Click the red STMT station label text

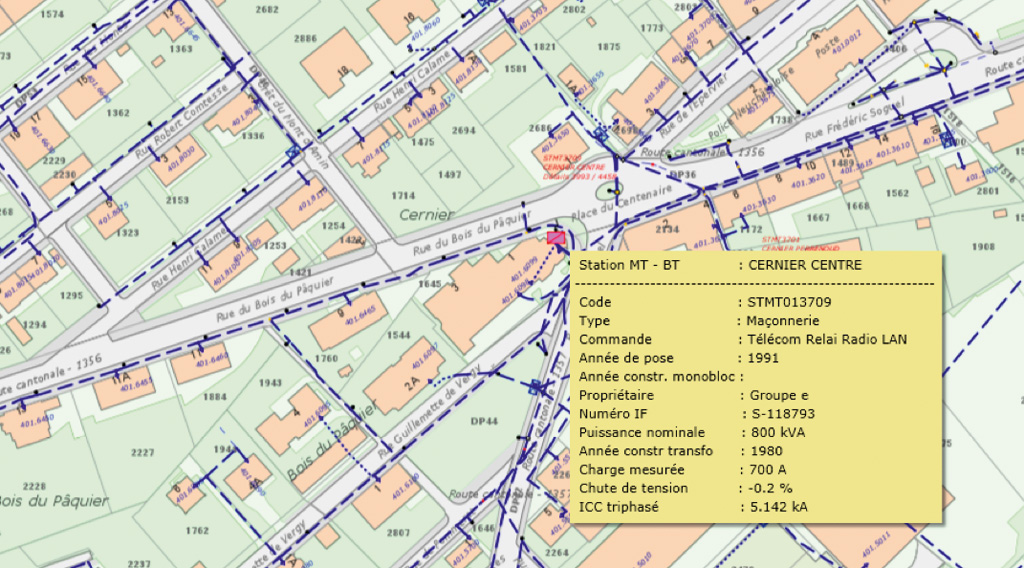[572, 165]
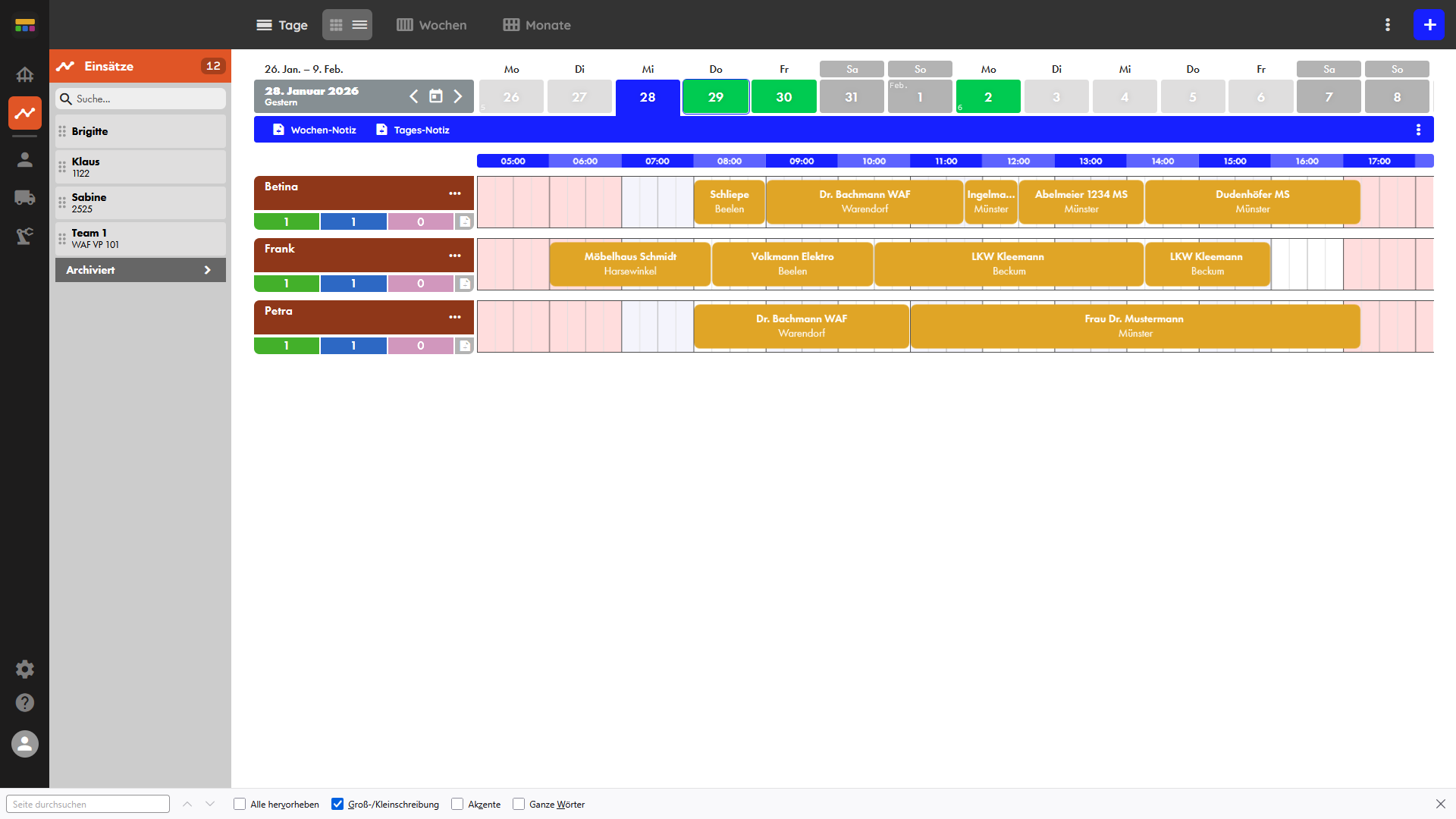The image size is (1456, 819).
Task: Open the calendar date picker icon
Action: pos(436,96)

*-*-*

INSTRUCTION>
Which lines of the listing above contain the word "Click", matching case exactly? Pick out every such line.

REPLY TO THE EXERCISE>
Click the red STMT station label text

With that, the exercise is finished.